Red C has provided an age breakdown of the ‘No’/’Don’t Know’ voters in their most recent poll. This assumes that every single undecided voter will decide to vote NO on Friday. Despite this allocation, 62% of those aged 54-65 intend on voting YES with 71% of those aged 35-44 intending to vote YES.
So, turnout is often high for those aged 35-65, and a significant majority of these voters are backing a YES vote, but are there enough of them? Surely those who are aged 65 to 100 or higher will eclipse the vote of younger people?
No, once again conventional wisdom does not hold. You would be forgiven for assuming that the 65+ age group was the largest.
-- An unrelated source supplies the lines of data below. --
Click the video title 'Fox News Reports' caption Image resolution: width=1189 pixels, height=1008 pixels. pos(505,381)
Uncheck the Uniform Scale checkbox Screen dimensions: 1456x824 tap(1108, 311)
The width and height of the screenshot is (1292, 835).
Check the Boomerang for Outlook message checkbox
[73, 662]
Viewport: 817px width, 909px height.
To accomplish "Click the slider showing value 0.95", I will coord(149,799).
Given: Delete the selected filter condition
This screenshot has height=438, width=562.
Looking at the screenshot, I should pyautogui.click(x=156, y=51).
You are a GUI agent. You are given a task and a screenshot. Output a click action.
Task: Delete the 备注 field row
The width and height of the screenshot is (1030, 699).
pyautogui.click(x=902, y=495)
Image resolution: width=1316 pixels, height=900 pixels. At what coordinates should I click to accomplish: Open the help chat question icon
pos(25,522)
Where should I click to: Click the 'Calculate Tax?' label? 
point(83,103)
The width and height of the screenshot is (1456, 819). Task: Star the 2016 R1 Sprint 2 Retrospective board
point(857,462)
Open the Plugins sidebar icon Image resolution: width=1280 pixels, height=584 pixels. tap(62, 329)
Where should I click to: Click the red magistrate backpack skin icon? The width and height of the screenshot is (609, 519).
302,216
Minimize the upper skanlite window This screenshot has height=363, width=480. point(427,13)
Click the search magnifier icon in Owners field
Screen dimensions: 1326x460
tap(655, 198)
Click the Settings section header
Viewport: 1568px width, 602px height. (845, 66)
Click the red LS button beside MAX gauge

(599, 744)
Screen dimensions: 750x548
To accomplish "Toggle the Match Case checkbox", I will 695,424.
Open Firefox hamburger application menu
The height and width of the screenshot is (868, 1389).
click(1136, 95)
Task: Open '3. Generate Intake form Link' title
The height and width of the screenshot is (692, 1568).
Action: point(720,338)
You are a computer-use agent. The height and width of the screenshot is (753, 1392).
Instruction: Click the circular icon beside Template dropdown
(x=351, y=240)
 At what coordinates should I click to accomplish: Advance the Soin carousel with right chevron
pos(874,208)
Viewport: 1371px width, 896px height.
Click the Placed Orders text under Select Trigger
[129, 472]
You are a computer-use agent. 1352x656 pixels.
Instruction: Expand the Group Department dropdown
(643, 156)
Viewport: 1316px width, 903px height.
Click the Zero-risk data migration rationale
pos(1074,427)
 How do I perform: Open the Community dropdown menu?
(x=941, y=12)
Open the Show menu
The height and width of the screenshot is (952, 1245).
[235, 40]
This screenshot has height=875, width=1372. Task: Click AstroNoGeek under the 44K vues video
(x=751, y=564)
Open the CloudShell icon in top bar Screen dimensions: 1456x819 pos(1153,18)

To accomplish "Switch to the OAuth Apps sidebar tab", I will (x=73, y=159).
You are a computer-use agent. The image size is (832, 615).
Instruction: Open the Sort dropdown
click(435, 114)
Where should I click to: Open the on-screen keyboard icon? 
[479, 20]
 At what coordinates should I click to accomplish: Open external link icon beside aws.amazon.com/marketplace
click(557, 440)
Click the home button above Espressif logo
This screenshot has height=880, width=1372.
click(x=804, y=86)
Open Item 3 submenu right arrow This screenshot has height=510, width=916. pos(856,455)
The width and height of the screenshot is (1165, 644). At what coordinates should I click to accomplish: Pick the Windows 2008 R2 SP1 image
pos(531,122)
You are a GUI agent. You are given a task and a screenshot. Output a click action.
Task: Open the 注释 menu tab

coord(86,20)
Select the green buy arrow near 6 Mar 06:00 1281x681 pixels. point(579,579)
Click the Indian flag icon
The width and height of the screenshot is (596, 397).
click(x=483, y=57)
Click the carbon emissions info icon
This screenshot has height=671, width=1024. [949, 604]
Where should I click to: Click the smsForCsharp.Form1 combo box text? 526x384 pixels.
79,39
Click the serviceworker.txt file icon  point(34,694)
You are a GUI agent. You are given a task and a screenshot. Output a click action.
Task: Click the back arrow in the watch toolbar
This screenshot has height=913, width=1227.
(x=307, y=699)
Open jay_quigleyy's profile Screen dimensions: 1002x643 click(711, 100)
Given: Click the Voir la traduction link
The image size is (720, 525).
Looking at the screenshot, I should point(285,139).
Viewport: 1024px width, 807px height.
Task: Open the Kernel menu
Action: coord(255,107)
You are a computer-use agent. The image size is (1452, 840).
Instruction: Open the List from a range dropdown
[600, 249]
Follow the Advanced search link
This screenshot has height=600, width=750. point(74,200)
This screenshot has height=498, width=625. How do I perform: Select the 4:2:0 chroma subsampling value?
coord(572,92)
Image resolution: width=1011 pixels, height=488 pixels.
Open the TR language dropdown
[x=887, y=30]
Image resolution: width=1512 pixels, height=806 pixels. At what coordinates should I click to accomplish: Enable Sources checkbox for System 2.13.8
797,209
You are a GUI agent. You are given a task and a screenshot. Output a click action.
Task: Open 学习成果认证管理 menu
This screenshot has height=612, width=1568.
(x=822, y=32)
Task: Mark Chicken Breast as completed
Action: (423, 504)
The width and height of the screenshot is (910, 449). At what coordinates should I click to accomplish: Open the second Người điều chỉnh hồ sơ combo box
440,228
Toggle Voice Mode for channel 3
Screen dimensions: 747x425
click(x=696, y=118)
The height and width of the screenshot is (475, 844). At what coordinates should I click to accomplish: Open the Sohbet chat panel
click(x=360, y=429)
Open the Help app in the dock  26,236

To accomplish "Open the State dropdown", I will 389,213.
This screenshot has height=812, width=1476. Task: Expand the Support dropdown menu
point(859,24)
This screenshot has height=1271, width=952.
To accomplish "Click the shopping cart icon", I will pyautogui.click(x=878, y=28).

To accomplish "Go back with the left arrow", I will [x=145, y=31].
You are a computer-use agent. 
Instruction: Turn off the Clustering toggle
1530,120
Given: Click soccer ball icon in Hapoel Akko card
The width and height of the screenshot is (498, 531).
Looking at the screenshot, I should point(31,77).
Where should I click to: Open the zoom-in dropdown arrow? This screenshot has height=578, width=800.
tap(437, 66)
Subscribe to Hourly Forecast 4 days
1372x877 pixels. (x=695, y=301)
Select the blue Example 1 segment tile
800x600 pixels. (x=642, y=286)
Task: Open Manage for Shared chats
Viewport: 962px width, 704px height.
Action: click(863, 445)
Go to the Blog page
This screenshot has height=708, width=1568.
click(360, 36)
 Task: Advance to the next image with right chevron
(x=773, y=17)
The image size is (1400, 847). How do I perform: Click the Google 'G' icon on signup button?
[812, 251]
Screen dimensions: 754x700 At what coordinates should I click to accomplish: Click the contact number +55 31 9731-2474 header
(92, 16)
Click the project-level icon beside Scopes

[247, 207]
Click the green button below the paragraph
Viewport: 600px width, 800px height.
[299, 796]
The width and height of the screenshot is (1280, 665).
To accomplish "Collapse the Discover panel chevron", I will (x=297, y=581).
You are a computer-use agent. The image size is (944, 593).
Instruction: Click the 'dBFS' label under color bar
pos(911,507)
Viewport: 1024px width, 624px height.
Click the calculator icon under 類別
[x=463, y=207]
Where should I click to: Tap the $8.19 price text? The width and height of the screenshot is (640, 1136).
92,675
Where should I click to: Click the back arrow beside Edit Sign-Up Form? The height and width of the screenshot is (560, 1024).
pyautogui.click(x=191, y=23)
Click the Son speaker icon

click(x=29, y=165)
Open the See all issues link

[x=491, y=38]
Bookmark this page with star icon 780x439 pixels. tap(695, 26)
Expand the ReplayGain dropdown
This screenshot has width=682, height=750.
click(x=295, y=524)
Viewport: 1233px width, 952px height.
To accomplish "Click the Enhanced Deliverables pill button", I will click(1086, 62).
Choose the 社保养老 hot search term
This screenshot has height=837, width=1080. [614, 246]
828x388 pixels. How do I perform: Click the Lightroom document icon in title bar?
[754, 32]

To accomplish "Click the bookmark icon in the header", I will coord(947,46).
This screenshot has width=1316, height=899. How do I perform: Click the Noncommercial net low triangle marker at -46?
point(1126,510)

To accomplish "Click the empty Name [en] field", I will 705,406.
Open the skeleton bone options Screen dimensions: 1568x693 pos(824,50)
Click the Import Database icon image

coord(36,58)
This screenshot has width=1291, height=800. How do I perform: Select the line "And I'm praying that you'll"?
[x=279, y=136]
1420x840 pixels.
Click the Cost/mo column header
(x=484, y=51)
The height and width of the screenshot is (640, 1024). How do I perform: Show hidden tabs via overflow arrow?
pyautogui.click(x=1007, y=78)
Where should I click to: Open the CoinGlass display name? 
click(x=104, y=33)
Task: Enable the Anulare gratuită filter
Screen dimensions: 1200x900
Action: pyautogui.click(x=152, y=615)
The mobilisation of students in this referendum is often highlighted in the campaign, and the sign-up/turnout efforts will have a marginal effect, but in reality the 25-34 age group will have the larger impact. Their likelihood to vote is higher than students, they are only marginally less likely to support a YES vote and most importantly, there’s lots of them!
The narrative of this referendum (like most others of a socially divisive nature) is that of students versus pensioners. Granted, both groups capture the cores of the YES and NO camps, but neither group has sufficient numbers in their own right to swing this election. The quiet middle-aged middle-ground of middle-Ireland will decide this referendum, and so far their vote is nothing but a YES.
Result on the day
With a strong break of undecided voters to the NO camp in the closing days, we’re unlikely to see the 70% YES that has transpired in most polls so far. However little evidence has been produced to suggest that a shy NO vote exists, other than a juxtaposition to our UK neighbours. Determination will drive turnout on both sides, and we’re likely to see brisk numbers at polling stations with the YES vote benefiting most from such a scenario.
My heart wants a YES vote in the 65-70% range, but my head says somewhere between 60% and 65% YES.